>>>>
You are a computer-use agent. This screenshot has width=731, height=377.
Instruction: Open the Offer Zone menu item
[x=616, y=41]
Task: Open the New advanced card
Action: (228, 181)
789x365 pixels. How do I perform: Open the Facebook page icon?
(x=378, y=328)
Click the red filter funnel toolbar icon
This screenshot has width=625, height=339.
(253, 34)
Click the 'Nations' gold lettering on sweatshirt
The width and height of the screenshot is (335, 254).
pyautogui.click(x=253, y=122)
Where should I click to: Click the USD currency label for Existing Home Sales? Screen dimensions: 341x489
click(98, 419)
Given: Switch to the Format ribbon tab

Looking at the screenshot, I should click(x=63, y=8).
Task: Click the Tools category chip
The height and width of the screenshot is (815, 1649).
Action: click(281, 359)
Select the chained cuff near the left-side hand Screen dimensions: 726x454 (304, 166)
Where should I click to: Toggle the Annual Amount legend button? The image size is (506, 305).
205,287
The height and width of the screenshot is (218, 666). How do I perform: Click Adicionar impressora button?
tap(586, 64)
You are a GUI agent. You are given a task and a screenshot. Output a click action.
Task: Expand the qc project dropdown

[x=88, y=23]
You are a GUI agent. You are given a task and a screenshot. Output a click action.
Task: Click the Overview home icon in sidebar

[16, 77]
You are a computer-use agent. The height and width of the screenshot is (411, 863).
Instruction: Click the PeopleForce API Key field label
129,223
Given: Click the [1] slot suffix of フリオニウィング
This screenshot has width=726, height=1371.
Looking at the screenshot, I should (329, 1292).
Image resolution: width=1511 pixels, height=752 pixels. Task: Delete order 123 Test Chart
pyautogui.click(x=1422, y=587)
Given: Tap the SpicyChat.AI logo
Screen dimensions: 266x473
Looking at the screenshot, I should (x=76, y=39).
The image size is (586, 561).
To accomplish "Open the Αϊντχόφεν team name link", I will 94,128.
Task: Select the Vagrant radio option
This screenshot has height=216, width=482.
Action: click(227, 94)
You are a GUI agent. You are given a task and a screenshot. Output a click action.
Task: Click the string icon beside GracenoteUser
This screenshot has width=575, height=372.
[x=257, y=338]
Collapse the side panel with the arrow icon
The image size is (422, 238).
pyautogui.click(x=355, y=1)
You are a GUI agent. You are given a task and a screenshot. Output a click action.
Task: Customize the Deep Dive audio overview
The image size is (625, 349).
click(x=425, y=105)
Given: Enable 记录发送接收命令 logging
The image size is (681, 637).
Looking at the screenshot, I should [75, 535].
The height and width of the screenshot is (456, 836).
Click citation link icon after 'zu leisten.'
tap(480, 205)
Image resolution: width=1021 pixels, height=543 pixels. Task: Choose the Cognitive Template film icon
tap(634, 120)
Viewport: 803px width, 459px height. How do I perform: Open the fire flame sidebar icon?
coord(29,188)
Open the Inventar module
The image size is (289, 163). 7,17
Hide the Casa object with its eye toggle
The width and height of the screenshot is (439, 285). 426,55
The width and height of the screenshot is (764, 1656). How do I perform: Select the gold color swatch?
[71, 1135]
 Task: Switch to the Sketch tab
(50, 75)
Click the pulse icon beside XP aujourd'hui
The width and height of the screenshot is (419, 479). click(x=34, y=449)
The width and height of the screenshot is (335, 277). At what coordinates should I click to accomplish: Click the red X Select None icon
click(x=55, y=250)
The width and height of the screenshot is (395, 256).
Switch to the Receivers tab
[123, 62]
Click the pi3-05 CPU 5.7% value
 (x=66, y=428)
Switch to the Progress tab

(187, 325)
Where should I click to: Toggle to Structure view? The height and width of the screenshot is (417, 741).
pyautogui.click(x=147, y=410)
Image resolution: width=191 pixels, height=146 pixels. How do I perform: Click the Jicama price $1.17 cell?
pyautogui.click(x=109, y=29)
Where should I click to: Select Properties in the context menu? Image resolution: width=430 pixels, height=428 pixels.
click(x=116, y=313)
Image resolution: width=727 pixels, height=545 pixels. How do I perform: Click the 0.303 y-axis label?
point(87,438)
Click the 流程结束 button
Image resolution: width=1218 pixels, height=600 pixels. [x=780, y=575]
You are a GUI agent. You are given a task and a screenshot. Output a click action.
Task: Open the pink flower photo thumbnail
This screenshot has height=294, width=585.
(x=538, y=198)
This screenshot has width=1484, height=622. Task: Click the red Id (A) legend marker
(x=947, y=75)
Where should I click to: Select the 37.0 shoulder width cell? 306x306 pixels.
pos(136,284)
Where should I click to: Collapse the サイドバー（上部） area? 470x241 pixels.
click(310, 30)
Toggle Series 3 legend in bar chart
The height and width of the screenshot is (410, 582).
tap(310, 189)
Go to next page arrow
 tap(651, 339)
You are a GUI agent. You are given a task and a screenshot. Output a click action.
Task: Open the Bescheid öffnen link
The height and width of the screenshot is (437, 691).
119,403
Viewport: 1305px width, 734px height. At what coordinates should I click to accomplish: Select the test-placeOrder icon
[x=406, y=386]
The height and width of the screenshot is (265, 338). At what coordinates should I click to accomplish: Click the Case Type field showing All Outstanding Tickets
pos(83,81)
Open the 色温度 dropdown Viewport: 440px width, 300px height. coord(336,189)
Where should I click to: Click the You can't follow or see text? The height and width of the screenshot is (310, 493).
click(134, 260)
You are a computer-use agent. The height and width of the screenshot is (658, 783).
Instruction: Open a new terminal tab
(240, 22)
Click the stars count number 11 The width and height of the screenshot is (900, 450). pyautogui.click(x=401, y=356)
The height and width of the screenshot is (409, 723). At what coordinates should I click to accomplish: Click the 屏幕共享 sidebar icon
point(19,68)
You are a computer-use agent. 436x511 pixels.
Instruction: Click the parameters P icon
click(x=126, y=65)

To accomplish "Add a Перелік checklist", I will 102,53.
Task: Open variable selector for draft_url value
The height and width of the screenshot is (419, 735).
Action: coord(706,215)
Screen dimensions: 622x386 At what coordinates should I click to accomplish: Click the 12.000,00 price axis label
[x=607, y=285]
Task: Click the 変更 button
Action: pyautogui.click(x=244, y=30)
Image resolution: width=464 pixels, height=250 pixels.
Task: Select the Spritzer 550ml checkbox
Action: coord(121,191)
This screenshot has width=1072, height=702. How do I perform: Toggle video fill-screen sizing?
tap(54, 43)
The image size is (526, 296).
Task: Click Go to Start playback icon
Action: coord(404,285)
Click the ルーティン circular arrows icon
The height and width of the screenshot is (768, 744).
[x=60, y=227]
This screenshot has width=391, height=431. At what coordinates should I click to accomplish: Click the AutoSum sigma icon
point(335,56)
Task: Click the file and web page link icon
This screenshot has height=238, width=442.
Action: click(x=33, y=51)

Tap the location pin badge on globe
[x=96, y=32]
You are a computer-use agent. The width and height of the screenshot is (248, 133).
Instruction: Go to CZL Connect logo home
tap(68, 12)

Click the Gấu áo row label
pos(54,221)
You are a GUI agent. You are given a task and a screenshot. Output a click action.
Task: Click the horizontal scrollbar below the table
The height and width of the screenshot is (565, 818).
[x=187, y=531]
<<<<
**TASK ITEM**.
The full listing above should be transcribed exactly.

**WORKED SOLUTION**.
You are a computer-use agent. This screenshot has width=731, height=377.
Instruction: Open the Offer Zone menu item
[x=616, y=41]
Task: Open the New advanced card
Action: (228, 181)
789x365 pixels. How do I perform: Open the Facebook page icon?
(x=378, y=328)
Click the red filter funnel toolbar icon
This screenshot has width=625, height=339.
(253, 34)
Click the 'Nations' gold lettering on sweatshirt
The width and height of the screenshot is (335, 254).
pyautogui.click(x=253, y=122)
Where should I click to: Click the USD currency label for Existing Home Sales? Screen dimensions: 341x489
click(98, 419)
Given: Switch to the Format ribbon tab

Looking at the screenshot, I should click(x=63, y=8).
Task: Click the Tools category chip
The height and width of the screenshot is (815, 1649).
Action: click(281, 359)
Select the chained cuff near the left-side hand Screen dimensions: 726x454 (304, 166)
Where should I click to: Toggle the Annual Amount legend button? The image size is (506, 305).
205,287
The height and width of the screenshot is (218, 666). How do I perform: Click Adicionar impressora button?
tap(586, 64)
You are a GUI agent. You are given a task and a screenshot. Output a click action.
Task: Expand the qc project dropdown

[x=88, y=23]
You are a GUI agent. You are given a task and a screenshot. Output a click action.
Task: Click the Overview home icon in sidebar

[16, 77]
You are a computer-use agent. The height and width of the screenshot is (411, 863).
Instruction: Click the PeopleForce API Key field label
129,223
Given: Click the [1] slot suffix of フリオニウィング
This screenshot has width=726, height=1371.
Looking at the screenshot, I should (329, 1292).
Image resolution: width=1511 pixels, height=752 pixels. Task: Delete order 123 Test Chart
pyautogui.click(x=1422, y=587)
Given: Tap the SpicyChat.AI logo
Screen dimensions: 266x473
Looking at the screenshot, I should (x=76, y=39).
The image size is (586, 561).
To accomplish "Open the Αϊντχόφεν team name link", I will 94,128.
Task: Select the Vagrant radio option
This screenshot has height=216, width=482.
Action: click(227, 94)
You are a GUI agent. You are given a task and a screenshot. Output a click action.
Task: Click the string icon beside GracenoteUser
This screenshot has width=575, height=372.
[x=257, y=338]
Collapse the side panel with the arrow icon
The image size is (422, 238).
pyautogui.click(x=355, y=1)
You are a GUI agent. You are given a task and a screenshot. Output a click action.
Task: Customize the Deep Dive audio overview
The image size is (625, 349).
click(x=425, y=105)
Given: Enable 记录发送接收命令 logging
The image size is (681, 637).
Looking at the screenshot, I should [75, 535].
The height and width of the screenshot is (456, 836).
Click citation link icon after 'zu leisten.'
tap(480, 205)
Image resolution: width=1021 pixels, height=543 pixels. Task: Choose the Cognitive Template film icon
tap(634, 120)
Viewport: 803px width, 459px height. How do I perform: Open the fire flame sidebar icon?
coord(29,188)
Open the Inventar module
The image size is (289, 163). 7,17
Hide the Casa object with its eye toggle
The width and height of the screenshot is (439, 285). 426,55
The width and height of the screenshot is (764, 1656). How do I perform: Select the gold color swatch?
[71, 1135]
 Task: Switch to the Sketch tab
(50, 75)
Click the pulse icon beside XP aujourd'hui
The width and height of the screenshot is (419, 479). click(x=34, y=449)
The width and height of the screenshot is (335, 277). At what coordinates should I click to accomplish: Click the red X Select None icon
click(x=55, y=250)
The width and height of the screenshot is (395, 256).
Switch to the Receivers tab
[123, 62]
Click the pi3-05 CPU 5.7% value
 (x=66, y=428)
Switch to the Progress tab

(187, 325)
Where should I click to: Toggle to Structure view? The height and width of the screenshot is (417, 741).
pyautogui.click(x=147, y=410)
Image resolution: width=191 pixels, height=146 pixels. How do I perform: Click the Jicama price $1.17 cell?
pyautogui.click(x=109, y=29)
Where should I click to: Select Properties in the context menu? Image resolution: width=430 pixels, height=428 pixels.
click(x=116, y=313)
Image resolution: width=727 pixels, height=545 pixels. How do I perform: Click the 0.303 y-axis label?
point(87,438)
Click the 流程结束 button
Image resolution: width=1218 pixels, height=600 pixels. [x=780, y=575]
You are a GUI agent. You are given a task and a screenshot. Output a click action.
Task: Open the pink flower photo thumbnail
This screenshot has height=294, width=585.
(x=538, y=198)
This screenshot has width=1484, height=622. Task: Click the red Id (A) legend marker
(x=947, y=75)
Where should I click to: Select the 37.0 shoulder width cell? 306x306 pixels.
pos(136,284)
Where should I click to: Collapse the サイドバー（上部） area? 470x241 pixels.
click(310, 30)
Toggle Series 3 legend in bar chart
The height and width of the screenshot is (410, 582).
tap(310, 189)
Go to next page arrow
 tap(651, 339)
You are a GUI agent. You are given a task and a screenshot. Output a click action.
Task: Open the Bescheid öffnen link
The height and width of the screenshot is (437, 691).
119,403
Viewport: 1305px width, 734px height. At what coordinates should I click to accomplish: Select the test-placeOrder icon
[x=406, y=386]
The height and width of the screenshot is (265, 338). At what coordinates should I click to accomplish: Click the Case Type field showing All Outstanding Tickets
pos(83,81)
Open the 色温度 dropdown Viewport: 440px width, 300px height. coord(336,189)
Where should I click to: Click the You can't follow or see text? The height and width of the screenshot is (310, 493).
click(134, 260)
You are a computer-use agent. The height and width of the screenshot is (658, 783).
Instruction: Open a new terminal tab
(240, 22)
Click the stars count number 11 The width and height of the screenshot is (900, 450). pyautogui.click(x=401, y=356)
The height and width of the screenshot is (409, 723). At what coordinates should I click to accomplish: Click the 屏幕共享 sidebar icon
point(19,68)
You are a computer-use agent. 436x511 pixels.
Instruction: Click the parameters P icon
click(x=126, y=65)

To accomplish "Add a Перелік checklist", I will 102,53.
Task: Open variable selector for draft_url value
The height and width of the screenshot is (419, 735).
Action: coord(706,215)
Screen dimensions: 622x386 At what coordinates should I click to accomplish: Click the 12.000,00 price axis label
[x=607, y=285]
Task: Click the 変更 button
Action: pyautogui.click(x=244, y=30)
Image resolution: width=464 pixels, height=250 pixels.
Task: Select the Spritzer 550ml checkbox
Action: coord(121,191)
This screenshot has width=1072, height=702. How do I perform: Toggle video fill-screen sizing?
tap(54, 43)
The image size is (526, 296).
Task: Click Go to Start playback icon
Action: coord(404,285)
Click the ルーティン circular arrows icon
The height and width of the screenshot is (768, 744).
[x=60, y=227]
This screenshot has width=391, height=431. At what coordinates should I click to accomplish: Click the AutoSum sigma icon
point(335,56)
Task: Click the file and web page link icon
This screenshot has height=238, width=442.
Action: click(x=33, y=51)

Tap the location pin badge on globe
[x=96, y=32]
You are a computer-use agent. The width and height of the screenshot is (248, 133).
Instruction: Go to CZL Connect logo home
tap(68, 12)

Click the Gấu áo row label
pos(54,221)
You are a GUI agent. You are given a task and a screenshot. Output a click action.
Task: Click the horizontal scrollbar below the table
The height and width of the screenshot is (565, 818).
[x=187, y=531]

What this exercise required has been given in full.